Synthesis and Application of Tetramethylammonium hydroxide pentahydrate

Tetramethylammonium hydroxide pentahydrate is a colorless crystalline compound containing five molecules of water of crystallization. It is hygroscopic and absorbs carbon dioxide from the air. At 130°C, it decomposes into methanol and trimethylamine. The compound is soluble in water.

Figure1: Picture of Tetramethylammonium hydroxide pentahydrate

Synthesis

Tetramethylammonium hydroxide pentahydrate was initially prepared via the reaction of tetramethylammonium chloride with silver oxide. Since the 1970s, this method has been replaced by an electrochemical process, which offers higher product purity and lower production costs.

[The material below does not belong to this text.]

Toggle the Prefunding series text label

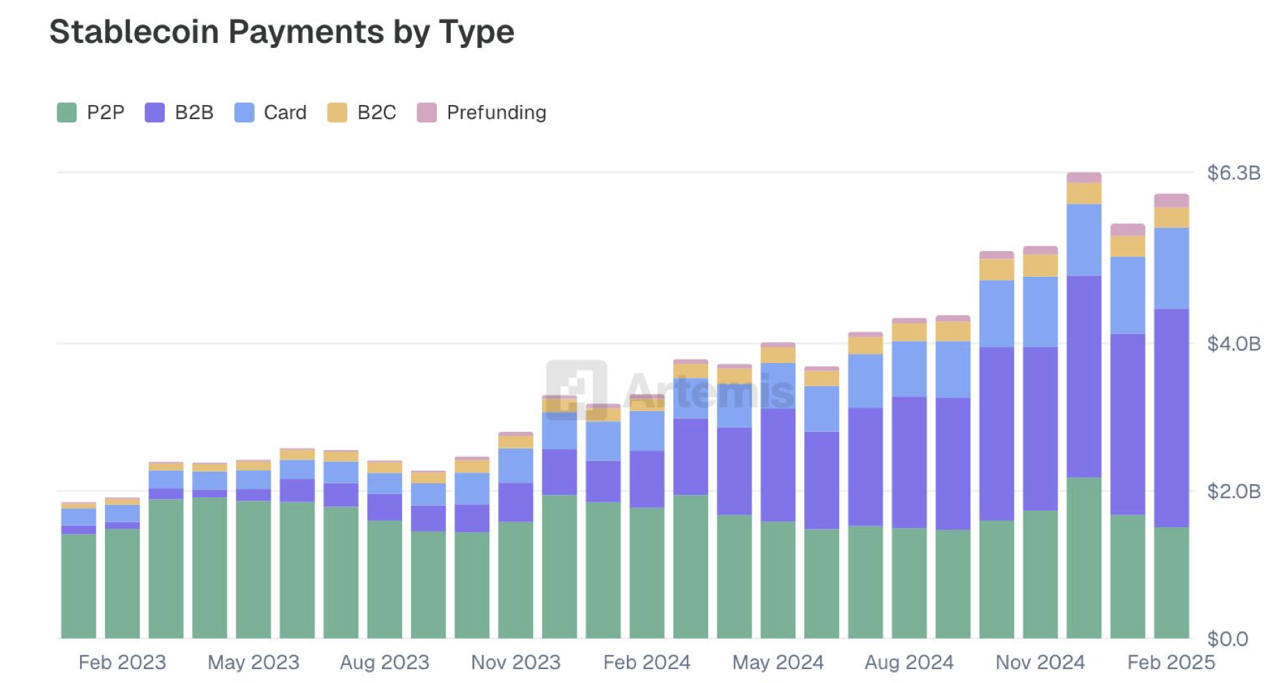[496, 113]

Raman study on molecular motion

The Raman spectrum as well as conductivity and differential‐thermal‐analysis (DTA) thermogram of tetramethylammonium hydroxide pentahydrate was observed at various temperatures in order to investigate molecular motion in relation to conductivity and a phase transition. It was clarified that different stepwise protonation processes become effective for relaxation in the O–H stretching of hydroxide ions as temperature is increased. The activation energy was 6.1 and 16.0 kJ/mol in 130≤T<210 and 210≤T≤250 K, respectively, whereas the activation energy in conductivity was 41.1 kJ/mol below 250 K. This discrepancy was discussed according to a reorientational motion of water molecules. The Raman band shape of the NM4 asymmetric stretching of tetramethylammonium ions was analyzed on the basis of the reorientational motion about the C3 and C2 axes on the ion, and the activation energies were 8.7 kJ/mol (about the C3 axis) and 14.5 kJ/mol (about the C2 axis). [1]

Application

Tetramethylammonium hydroxide pentahydrate is primarily used as a catalyst in the production of materials such as silicone resins and silicone rubber, leaving no residue after decomposition. It also serves as a polarographic analysis reagent, as well as a cleaning and etching agent in the electronics industry.

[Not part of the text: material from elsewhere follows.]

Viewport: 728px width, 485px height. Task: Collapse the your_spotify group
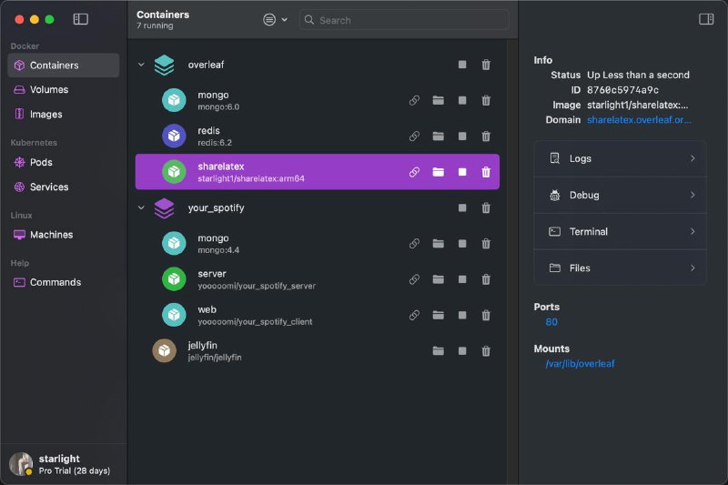point(141,208)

Solid-state metal hydride batteries

A novel solid electrolyte, Tetramethylammonium hydroxide pentahydrate, was applied to a nickel oxyhydroxide–metal hydride (NiOOH/MH) battery and a manganese dioxide–metal hydride (MnO₂/MH) battery, both fabricated by impregnating the melted solid electrolyte into the battery components. The NiOOH/MH and MnO₂/MH batteries remained dischargeable even at current densities of 10 mA·cm⁻² and 2 mA·cm⁻², respectively. No appreciable decrease in discharge capacity was observed for either battery over up to 200 cycles. However, both batteries exhibited poor charge retention performance, attributed to the reduced density of oxidized metal ions near the surface of active material particles on their positive electrodes, which resulted from proton diffusion and electron conduction. [2]

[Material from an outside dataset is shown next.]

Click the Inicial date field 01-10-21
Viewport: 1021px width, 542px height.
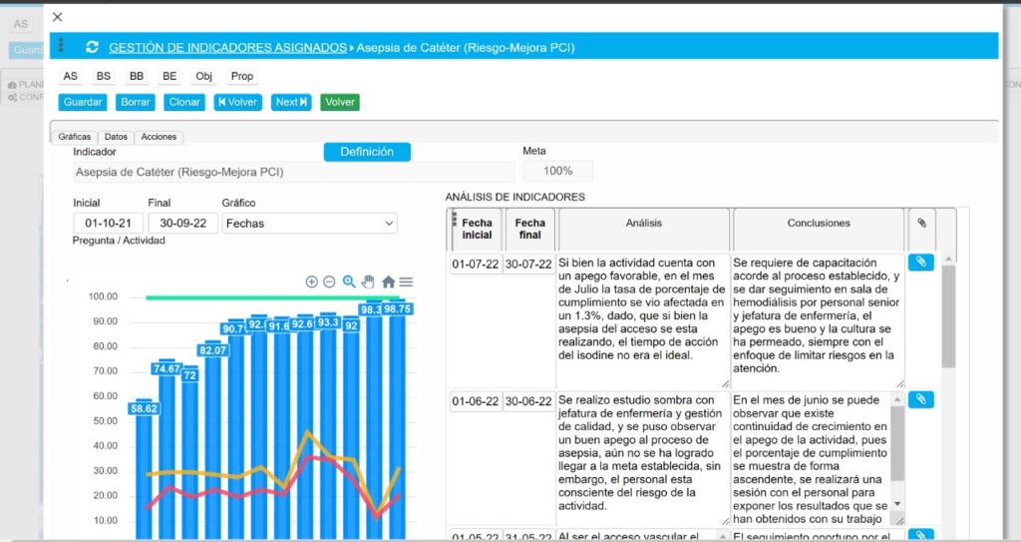107,224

Removal of heavy metal ions from heavy oils

The researchers examined the efficiency of Tetramethylammonium hydroxide pentahydrate in removing heavy metal ions from heavy oils derived from Nigerian oil sands using the Soxhlet‑extraction technique. The metals were extracted from the heavy oils at various temperatures by employing Tetramethylammonium hydroxide pentahydrate. Elemental analysis was performed with atomic absorption spectrophotometry (AAS), yielding a recovery percentage of 92.85%, which confirms the reliability of the results. The total metal concentrations followed the order: Ni > Pb > Mn > Cu > Cr > Cd. Analysis of variance showed that F < Fcritical (0.01 < 3.68), supporting the acceptance of the null hypothesis. Cluster analysis revealed three major inter‑elemental clusters, suggesting chemical affinity and/or common origins, while the T‑test indicated statistically significant differences among groups. Metal removal efficiency decreased with rising temperature, consistent with an exothermic process. Negative values of the thermodynamic parameters further confirmed the exothermic nature of the reactions. Additionally, negative ΔS values indicated reduced randomness at the solid‑liquid interface during extraction, and negative ΔG values demonstrated that the extraction was feasible and spontaneous. In conclusion, the distribution of metals in the analyzed heavy oils exhibited a similar pattern, attributable to comparable geological activity, source rock type, maturation history, and depositional environment. The thermodynamic parameters collectively indicated that the extraction process using Tetramethylammonium hydroxide pentahydrate was exothermic, feasible, and spontaneous, thereby proving its efficiency in metal extraction. [3]

Reference

[1] Kanesaka I, Iwaki M, Uezawa C, et al. Raman study on molecular motion in tetramethylammonium hydroxide pentahydrate[J]. The Journal of chemical physics, 1991, 95(12): 8693-8696.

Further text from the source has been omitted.